Work required |
Which lines below fall between the one containing "Uncategorized (86, 1767)" and the one containing "Crime (59, 327)"? Repeat them exactly, counting both of those lines, and add nothing else.

*** Source data Section Begins ***

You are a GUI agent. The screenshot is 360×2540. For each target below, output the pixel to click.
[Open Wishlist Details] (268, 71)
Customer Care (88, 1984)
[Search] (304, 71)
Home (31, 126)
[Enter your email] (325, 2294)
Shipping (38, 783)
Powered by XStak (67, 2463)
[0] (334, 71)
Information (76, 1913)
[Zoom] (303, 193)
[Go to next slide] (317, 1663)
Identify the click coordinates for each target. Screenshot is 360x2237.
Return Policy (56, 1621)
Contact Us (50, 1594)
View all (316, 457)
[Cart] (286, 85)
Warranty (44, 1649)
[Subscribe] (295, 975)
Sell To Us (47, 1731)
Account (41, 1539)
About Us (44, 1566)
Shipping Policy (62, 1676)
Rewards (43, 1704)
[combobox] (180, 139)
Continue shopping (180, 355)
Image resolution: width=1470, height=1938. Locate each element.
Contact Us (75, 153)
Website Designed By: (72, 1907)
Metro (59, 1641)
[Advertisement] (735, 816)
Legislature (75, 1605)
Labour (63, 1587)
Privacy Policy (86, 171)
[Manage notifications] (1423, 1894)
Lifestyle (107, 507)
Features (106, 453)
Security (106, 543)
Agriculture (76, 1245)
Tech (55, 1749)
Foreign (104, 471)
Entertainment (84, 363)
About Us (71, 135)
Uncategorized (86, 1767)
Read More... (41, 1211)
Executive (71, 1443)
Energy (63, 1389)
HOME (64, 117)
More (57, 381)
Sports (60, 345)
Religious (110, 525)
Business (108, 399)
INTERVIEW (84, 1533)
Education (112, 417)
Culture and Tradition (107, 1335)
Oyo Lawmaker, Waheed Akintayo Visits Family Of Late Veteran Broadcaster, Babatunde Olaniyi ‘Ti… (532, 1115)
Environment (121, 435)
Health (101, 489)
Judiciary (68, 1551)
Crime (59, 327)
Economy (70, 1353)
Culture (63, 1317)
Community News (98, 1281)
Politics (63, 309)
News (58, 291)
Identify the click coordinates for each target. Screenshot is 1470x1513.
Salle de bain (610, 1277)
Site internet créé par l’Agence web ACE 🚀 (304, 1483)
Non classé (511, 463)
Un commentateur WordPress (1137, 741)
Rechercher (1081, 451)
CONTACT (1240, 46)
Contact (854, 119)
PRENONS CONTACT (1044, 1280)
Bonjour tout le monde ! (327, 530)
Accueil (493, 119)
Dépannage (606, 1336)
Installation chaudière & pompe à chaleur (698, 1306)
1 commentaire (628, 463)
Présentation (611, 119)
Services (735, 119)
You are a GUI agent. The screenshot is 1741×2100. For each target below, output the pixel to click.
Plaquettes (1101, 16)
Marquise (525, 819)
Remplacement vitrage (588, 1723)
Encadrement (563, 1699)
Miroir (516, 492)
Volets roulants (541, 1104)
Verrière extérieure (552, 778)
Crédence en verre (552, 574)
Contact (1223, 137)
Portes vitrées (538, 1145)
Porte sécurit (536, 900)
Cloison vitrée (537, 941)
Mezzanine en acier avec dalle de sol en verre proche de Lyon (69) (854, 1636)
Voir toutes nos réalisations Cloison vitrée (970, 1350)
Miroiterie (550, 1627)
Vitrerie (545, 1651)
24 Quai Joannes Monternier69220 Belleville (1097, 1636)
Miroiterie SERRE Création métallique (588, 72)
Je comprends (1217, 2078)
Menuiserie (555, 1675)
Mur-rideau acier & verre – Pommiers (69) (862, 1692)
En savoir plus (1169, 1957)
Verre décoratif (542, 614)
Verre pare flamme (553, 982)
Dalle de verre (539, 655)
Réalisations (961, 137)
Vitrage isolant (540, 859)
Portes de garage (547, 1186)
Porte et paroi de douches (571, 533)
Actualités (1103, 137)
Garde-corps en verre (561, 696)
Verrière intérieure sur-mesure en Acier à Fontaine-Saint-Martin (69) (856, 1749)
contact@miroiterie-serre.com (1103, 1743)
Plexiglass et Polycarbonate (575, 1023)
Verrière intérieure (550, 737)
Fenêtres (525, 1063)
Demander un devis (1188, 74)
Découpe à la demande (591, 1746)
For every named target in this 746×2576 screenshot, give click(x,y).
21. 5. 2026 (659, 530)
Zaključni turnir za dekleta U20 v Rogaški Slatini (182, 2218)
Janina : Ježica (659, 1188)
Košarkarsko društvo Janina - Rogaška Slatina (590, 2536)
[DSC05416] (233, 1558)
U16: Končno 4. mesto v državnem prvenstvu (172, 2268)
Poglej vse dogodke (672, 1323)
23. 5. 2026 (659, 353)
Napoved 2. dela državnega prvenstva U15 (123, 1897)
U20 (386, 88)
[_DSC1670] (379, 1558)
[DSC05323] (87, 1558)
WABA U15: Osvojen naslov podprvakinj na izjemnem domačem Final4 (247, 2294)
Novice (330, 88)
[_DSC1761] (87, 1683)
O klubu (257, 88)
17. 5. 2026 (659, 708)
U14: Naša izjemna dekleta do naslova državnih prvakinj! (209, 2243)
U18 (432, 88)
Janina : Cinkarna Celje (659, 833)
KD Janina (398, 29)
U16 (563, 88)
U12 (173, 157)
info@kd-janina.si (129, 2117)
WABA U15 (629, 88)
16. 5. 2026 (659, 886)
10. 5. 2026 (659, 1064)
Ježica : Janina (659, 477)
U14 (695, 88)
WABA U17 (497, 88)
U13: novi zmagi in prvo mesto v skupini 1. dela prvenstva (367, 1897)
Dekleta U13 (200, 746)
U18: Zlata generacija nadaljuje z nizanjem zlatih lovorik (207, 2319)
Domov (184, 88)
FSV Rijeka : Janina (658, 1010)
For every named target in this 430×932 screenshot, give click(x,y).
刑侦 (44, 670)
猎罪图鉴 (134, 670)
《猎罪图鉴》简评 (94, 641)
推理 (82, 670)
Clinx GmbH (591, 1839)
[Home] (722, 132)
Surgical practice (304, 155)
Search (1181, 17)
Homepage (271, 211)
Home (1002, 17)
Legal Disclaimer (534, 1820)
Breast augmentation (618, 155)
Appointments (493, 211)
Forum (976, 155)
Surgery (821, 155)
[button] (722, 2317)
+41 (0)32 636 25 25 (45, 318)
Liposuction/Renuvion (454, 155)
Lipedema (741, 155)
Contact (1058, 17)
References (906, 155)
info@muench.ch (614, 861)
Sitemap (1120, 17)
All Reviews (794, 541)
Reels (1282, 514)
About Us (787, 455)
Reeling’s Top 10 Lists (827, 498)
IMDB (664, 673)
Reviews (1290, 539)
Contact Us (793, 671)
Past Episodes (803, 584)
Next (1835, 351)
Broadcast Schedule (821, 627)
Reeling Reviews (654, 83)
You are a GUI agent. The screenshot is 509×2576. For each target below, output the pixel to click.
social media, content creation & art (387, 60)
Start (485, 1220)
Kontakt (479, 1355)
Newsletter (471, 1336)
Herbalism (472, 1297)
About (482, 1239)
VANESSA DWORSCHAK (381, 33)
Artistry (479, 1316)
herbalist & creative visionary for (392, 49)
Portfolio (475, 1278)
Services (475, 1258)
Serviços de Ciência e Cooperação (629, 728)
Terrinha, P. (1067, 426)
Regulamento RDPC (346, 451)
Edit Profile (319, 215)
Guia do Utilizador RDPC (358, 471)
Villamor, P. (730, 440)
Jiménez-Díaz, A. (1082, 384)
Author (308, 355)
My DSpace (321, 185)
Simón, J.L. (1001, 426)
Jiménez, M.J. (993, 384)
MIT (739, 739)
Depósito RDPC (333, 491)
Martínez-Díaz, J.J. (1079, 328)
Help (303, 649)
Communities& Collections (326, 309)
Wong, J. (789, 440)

*** Source data Section Ends ***

Answer area |
Uncategorized (86, 1767)
Read More... (41, 1211)
Executive (71, 1443)
Energy (63, 1389)
HOME (64, 117)
More (57, 381)
Sports (60, 345)
Religious (110, 525)
Business (108, 399)
INTERVIEW (84, 1533)
Education (112, 417)
Culture and Tradition (107, 1335)
Oyo Lawmaker, Waheed Akintayo Visits Family Of Late Veteran Broadcaster, Babatunde Olaniyi ‘Ti… (532, 1115)
Environment (121, 435)
Health (101, 489)
Judiciary (68, 1551)
Crime (59, 327)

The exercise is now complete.